**Action item:**
Could you print exactly the lines of the listing below, starting at the line that has "How do I perform: Click Jack" and ending at the line that has "Given: Select the", and only those lines?
__________________________________________________
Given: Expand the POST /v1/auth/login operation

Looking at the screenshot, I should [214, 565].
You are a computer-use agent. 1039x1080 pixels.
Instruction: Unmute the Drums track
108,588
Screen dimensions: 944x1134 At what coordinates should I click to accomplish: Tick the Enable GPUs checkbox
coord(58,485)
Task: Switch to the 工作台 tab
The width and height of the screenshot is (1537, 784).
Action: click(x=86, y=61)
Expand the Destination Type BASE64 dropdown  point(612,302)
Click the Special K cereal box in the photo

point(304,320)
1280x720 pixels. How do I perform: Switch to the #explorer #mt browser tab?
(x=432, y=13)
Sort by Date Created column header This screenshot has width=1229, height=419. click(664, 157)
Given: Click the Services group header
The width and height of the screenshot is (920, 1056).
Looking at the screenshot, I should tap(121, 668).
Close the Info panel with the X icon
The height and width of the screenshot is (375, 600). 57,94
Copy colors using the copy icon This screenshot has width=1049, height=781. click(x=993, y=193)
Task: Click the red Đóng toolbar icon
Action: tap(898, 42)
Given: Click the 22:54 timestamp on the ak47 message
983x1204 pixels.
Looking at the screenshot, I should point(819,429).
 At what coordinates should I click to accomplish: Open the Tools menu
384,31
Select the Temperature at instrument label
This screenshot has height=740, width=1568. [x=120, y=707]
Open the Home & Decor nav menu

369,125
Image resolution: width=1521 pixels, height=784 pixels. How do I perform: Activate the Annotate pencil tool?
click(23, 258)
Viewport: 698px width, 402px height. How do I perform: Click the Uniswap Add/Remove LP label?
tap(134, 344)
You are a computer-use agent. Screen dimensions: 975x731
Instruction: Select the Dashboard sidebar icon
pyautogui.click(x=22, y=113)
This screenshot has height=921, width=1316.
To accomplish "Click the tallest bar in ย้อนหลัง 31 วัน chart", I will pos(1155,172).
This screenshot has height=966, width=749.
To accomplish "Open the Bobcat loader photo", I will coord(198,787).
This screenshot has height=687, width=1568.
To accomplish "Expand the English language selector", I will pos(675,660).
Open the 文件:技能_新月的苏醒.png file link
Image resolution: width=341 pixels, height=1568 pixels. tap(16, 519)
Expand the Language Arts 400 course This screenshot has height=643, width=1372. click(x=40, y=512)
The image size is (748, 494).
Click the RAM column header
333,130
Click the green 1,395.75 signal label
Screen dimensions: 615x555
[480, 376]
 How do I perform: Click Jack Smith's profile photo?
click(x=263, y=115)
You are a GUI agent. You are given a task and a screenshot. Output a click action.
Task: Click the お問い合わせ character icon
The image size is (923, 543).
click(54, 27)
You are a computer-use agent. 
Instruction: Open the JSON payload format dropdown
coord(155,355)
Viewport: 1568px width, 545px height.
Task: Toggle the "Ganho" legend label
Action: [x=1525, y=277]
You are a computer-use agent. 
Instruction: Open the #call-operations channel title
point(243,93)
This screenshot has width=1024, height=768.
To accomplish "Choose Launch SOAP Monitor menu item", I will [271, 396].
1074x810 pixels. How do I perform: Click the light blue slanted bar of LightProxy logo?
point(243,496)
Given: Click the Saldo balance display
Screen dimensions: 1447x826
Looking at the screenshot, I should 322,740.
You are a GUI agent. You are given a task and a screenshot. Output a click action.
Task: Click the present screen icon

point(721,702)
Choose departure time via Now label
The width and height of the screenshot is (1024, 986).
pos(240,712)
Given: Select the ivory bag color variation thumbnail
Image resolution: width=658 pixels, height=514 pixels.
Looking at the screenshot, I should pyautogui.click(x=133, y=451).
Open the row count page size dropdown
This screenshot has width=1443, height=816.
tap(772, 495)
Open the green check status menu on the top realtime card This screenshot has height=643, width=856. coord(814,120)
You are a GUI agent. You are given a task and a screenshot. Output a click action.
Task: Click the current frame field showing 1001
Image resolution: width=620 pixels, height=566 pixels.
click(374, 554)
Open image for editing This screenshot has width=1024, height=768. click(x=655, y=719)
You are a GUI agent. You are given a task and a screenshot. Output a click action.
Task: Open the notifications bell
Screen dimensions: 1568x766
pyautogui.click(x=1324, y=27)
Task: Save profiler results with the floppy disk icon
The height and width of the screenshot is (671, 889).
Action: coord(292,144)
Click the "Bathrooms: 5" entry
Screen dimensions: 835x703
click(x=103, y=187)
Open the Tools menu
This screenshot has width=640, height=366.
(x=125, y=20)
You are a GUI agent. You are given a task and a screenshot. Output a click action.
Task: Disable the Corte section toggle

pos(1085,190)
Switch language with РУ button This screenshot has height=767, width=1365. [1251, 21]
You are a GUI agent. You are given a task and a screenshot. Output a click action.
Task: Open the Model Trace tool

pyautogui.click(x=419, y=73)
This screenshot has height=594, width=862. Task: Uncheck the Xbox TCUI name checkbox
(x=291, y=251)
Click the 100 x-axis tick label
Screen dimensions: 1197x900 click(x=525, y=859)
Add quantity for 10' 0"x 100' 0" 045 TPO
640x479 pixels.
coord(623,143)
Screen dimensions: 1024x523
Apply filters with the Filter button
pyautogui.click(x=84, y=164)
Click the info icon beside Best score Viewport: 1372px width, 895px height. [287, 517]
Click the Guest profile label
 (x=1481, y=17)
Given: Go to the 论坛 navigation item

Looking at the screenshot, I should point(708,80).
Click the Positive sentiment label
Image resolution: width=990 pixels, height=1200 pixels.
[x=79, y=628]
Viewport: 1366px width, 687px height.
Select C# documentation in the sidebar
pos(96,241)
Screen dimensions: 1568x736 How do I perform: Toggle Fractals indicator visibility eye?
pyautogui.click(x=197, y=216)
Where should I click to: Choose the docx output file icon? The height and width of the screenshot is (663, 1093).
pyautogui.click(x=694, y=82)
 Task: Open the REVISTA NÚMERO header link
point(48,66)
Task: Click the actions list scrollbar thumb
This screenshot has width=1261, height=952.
__________________________________________________
**Answer space:**
 How do I perform: Click Jack Smith's profile photo?
click(x=263, y=115)
You are a GUI agent. You are given a task and a screenshot. Output a click action.
Task: Click the お問い合わせ character icon
The image size is (923, 543).
click(54, 27)
You are a computer-use agent. 
Instruction: Open the JSON payload format dropdown
coord(155,355)
Viewport: 1568px width, 545px height.
Task: Toggle the "Ganho" legend label
Action: [x=1525, y=277]
You are a computer-use agent. 
Instruction: Open the #call-operations channel title
point(243,93)
This screenshot has width=1024, height=768.
To accomplish "Choose Launch SOAP Monitor menu item", I will [271, 396].
1074x810 pixels. How do I perform: Click the light blue slanted bar of LightProxy logo?
point(243,496)
Given: Click the Saldo balance display
Screen dimensions: 1447x826
Looking at the screenshot, I should 322,740.
You are a GUI agent. You are given a task and a screenshot. Output a click action.
Task: Click the present screen icon

point(721,702)
Choose departure time via Now label
The width and height of the screenshot is (1024, 986).
pos(240,712)
Given: Select the ivory bag color variation thumbnail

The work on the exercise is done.